*** Exercise text Section Begins ***

Background: Diverse settlement makes inter-facility transport of critically ill children a necessary part of regionalized health care. There are few studies of outcomes and health care services use of this growing population.
Methods: A retrospective study evaluated the frequency of transports, health care services use, and outcomes of all critically ill children who underwent inter-facility transport to a paediatric intensive care unit (PICU) in Ontario from 2004 to 2012. The primary outcome was PICU mortality. Secondary outcomes were 24-hour and 6-month mortality, PICU and hospital lengths of stay, and use of therapies in the PICU.

*** Exercise text Section Ends ***
*** Extracted records Section Begins ***

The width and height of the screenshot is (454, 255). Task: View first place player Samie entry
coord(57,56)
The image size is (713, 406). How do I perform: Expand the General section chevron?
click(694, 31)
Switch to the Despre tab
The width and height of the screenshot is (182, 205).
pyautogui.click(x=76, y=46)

*** Extracted records Section Ends ***

Continue the study abstract on transporting critically ill children to Ontario PICUs, starting after its last sentence.

Results: The 4,074 inter-facility transports were for children aged median (IQR) 1.6 (0.1 to 8.3) years. The rate of transports increased from 15 to 23 per 100,000 children. There were 233 (5.7%) deaths in PICU and an additional 78 deaths (1.9%) by 6 months. Length of stay was median (IQR) 2 (1 to 5) days in PICU and 7 (3 to 14) days in the receiving hospital. Lower PICU mortality was independently associated with prior acute care contact (odds ratio [OR]=0.3, 95% confidence interval [CI]: 0.2 to 0.6) and availability of paediatric expertise at the referral hospital (OR=0.7, 95% CI: 0.5 to 1.0).
Conclusions: We found that in Ontario, children undergoing inter-facility transport to PICUs are increasing in number, consume significant acute care resources, and have a high PICU mortality. Access to paediatric expertise is a potentially modifiable factor that can impact mortality and warrants further evaluation.